There's a financial incentive. And there will be more opportunity for funding if you jump ship as well (it seems like OpenAI will have difficulty with investors after this).
But also, if you're a cutting edge researcher, do you want to stay at a company that just ousted the CEO because they thought the speed of technology was going too fast (it's sounded like this might be the reason)? You don't want to be shackled when by the organization becoming a new MIRI.
It seems that MS spent 10 billion to become a minority shareholder in company controlled by a non-profit. They were warned, or maybe even Sam oversold the potential profitability of the investment.
All this talk of a new venture and more money makes this smell highly fishy to me. Take this with a grain of salt, it's a random thought.
It's created huge noise and hype and controversy, and shaken things up to make people "think" they can be in on the next AI hype train "if only" they join whatever Sam Altman does now.

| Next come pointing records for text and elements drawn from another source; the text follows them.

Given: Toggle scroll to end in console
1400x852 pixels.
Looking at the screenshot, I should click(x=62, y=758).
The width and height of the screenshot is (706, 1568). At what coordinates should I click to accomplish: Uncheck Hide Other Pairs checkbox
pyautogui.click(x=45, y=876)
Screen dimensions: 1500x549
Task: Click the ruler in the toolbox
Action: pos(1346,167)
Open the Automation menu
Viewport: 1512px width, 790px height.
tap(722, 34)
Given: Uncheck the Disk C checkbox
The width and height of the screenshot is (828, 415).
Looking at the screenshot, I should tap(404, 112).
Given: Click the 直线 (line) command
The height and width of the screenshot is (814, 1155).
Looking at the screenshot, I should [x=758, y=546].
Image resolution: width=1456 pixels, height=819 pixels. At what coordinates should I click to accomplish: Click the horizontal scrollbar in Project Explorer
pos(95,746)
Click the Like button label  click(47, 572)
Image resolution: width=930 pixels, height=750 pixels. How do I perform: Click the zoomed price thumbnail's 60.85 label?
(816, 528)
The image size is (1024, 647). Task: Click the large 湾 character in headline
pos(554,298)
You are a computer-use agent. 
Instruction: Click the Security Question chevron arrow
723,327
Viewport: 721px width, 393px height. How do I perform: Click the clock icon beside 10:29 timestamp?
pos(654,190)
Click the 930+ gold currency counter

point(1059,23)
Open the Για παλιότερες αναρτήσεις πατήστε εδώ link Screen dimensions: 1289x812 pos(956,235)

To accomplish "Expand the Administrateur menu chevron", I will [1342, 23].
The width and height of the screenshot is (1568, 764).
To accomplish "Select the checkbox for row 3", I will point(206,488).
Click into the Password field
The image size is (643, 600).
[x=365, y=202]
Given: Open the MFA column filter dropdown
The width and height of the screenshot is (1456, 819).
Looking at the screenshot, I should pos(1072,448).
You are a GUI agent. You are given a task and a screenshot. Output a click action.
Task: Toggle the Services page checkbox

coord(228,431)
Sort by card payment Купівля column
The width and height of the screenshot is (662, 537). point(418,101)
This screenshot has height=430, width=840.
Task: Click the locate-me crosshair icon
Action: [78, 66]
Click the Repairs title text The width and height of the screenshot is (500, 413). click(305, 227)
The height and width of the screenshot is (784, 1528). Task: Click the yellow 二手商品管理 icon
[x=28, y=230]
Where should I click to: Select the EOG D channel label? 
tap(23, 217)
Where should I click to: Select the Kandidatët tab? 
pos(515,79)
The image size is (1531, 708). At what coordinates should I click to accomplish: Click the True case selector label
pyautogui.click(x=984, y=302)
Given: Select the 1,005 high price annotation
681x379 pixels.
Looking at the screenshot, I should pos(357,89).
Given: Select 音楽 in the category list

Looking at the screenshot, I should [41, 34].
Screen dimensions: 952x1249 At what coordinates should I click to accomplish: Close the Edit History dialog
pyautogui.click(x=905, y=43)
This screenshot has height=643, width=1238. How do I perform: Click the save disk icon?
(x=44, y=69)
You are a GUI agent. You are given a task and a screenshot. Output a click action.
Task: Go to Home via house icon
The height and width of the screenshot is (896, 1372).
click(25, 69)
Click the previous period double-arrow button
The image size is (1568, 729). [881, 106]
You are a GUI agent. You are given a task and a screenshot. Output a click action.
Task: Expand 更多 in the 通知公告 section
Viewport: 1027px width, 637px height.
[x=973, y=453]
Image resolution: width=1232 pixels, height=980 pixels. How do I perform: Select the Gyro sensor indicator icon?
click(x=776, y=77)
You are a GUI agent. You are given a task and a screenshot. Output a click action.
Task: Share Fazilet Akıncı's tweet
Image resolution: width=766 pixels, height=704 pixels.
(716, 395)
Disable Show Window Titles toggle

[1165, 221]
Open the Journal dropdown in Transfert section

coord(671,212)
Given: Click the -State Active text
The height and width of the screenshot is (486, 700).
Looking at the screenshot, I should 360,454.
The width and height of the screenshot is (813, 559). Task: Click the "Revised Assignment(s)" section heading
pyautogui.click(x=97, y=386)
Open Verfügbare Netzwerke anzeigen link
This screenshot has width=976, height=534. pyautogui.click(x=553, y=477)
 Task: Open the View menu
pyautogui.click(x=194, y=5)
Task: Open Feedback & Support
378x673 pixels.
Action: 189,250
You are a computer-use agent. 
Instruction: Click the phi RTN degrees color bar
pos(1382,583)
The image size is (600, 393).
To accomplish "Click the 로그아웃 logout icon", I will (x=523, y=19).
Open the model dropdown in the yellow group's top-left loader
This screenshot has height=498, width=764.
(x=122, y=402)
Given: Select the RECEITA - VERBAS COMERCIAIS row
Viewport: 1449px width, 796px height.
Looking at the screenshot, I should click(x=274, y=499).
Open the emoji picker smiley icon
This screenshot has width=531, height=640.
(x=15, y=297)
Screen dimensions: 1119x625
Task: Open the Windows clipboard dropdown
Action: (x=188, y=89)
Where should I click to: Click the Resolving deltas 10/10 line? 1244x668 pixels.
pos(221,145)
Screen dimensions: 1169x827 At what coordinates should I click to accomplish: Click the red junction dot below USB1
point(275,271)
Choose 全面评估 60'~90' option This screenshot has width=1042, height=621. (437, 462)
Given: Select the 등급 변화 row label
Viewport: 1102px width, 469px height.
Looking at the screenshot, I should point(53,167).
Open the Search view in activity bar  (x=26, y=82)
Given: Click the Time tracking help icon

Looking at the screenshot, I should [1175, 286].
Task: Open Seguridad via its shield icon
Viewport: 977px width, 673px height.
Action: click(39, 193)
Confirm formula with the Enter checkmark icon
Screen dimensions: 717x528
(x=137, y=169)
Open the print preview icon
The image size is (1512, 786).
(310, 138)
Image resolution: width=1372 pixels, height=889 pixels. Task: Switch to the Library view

Riding the next wave kind of thing because you have FOMO and didn't get in on the first wave.
And that could be a core problem. He wasn't really free to decide the speed of development. He wanted to change that and deliver faster. Obviously, they achieved something in the past weeks, so doomers pulled the plug to stop him.
being a lowly millionaire doesn’t get you much these days. almost certainly anyone who was hired into a mid level or senior role was probably already at least a millionaire
If you're an employee at OpenAI there is a huge opportunity to leave and get in early with decent equity at potentially the next giant tech company.